By Lethbridge Herald Opinon on May 9, 2018.
Kent A. Peacock
UNIVERSITY OF LETHBRIDGE
Many people, from the Dean of Engineering at the University of Alberta to that noted climate scientist Margaret Wente of Toronto’s Globe and Mail, have vented their outrage at the decision of the University of Alberta to award an honorary doctorate of science to David Suzuki.
What was Dr. Suzuki’s crime? He has dared to state the truth that cannot be spoken in Alberta: “the tarsands have to be shut down É we have to be free of fossil fuels long before 2050.”
In what follows I’ll be polite and call them “oil” sands, not “tar” sands, but what Suzuki says is exactly right. There are two reasons for this, energy efficiency and climate change.
Real climate scientists (including Dr. Danny Harvey of the University of Toronto) have done the math. It is completely out of the question for Canada to meet the emission targets that it agreed to at the 2015 Paris climate conference if the oilsands stay in operation. And those emission targets were understood by all governments involved (including ours) to be only a first step; it is well known that they are not by themselves nearly enough to hold the global temperature increase to 2 degrees C, let along the “aspirational goal” of 1.5 degrees that Canada advocated.
The other problem is energy efficiency. The only reason that we are trying to use Alberta’s bitumen deposits as a major energy source is because most of the better-quality oil has been burned up. That’s one of the problems with oil: you burn it, and it is gone. We’ve gone from crude to crud; we’re mining bitumen because there is not much else left. And the problem with using bitumen as a fuel source is that you have to squander a great deal of energy in order to extract and process it into usable form, a lot more proportionally than is needed for most forms of conventional oil. The oilsands are just about the least efficient source of net usable energy on the planet. And because of their emission of carbon dioxide and other pollutants (not to mention the devastation of forests, fisheries, and hunting lands), the oilsands are among the dirtiest sources of energy on the planet as well. For these two reasons, they will be among the first to be replaced as new ways and means of generating energy come on line, which they inevitably will.

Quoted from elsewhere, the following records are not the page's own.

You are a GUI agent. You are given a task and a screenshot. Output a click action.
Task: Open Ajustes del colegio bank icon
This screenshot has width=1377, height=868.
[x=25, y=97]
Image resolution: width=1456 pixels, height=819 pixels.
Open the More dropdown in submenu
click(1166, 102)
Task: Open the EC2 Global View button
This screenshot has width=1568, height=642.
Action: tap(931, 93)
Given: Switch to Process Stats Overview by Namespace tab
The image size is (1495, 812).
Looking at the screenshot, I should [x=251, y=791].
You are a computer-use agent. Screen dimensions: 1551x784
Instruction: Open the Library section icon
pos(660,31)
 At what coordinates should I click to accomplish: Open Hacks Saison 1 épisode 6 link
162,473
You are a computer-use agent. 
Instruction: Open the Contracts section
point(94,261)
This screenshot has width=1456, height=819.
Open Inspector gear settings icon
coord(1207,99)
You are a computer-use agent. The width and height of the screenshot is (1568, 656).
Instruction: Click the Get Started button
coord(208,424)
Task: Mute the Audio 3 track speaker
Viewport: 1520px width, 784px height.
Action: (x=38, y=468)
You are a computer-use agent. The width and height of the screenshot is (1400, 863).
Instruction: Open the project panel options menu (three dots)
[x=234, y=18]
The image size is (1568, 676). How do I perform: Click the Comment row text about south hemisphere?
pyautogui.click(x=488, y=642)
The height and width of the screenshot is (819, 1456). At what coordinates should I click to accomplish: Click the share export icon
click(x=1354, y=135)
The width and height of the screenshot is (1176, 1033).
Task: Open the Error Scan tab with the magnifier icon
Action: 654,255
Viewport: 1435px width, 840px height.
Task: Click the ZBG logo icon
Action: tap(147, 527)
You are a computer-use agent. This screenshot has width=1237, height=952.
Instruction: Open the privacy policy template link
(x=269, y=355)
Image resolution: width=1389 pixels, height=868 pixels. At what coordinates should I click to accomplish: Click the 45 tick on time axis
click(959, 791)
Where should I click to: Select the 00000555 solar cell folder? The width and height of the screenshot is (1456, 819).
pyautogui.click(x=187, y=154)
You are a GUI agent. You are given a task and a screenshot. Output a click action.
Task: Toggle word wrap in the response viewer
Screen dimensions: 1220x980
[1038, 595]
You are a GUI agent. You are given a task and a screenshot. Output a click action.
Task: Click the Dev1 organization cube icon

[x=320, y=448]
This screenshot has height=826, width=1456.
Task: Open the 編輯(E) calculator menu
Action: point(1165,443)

One of the biggest mistakes we have made in Alberta is to think that we can go on forever using oil royalties to keep our taxes low. Pushing for pipelines is a good way of punting the question of taxes (or higher royalty rates) into the next term of office. >But the oilsands will inevitably be shut down whether anyone likes it or not. I can’t put an exact date on it, but my guess is that any new pipelines, if built, would be obsolete long before they are amortized. If we are wise, we will take the billions that we want to invest in pipelines and instead put that money into no-holds-barred research and development of alternative energy sources – a process which, by the way, will employ a lot of people. Our greatest resource is not oil but human ingenuity, if we are wise enough to put it to work on a large enough scale.
Like Dr. Suzuki, I believe that humanity does in fact have the vision and the sheer guts that it will take to replace fossil fuels before the ice caps collapse (though it is going to be a close-run thing). We are going to have to try a lot of different methods of producing, distributing and storing energy, not all of which will pan out, and it is going to cost a lot of money up front (though it will pay off hugely in the end). But to have a hope of success we have to start by following the example of Dr. Suzuki, and tell the plain truth: the age of oil, coal and gas is coming rapidly to an end. And the most polluting and least energy-efficient means of producing energy from fossil fuels will be the first to go.
Dr. Suzuki richly deserves his degree. And then let’s get to work solving the problems that he has so accurately identified.
Kent Peacock is a professor in the Department of Philosophy at the University of Lethbridge.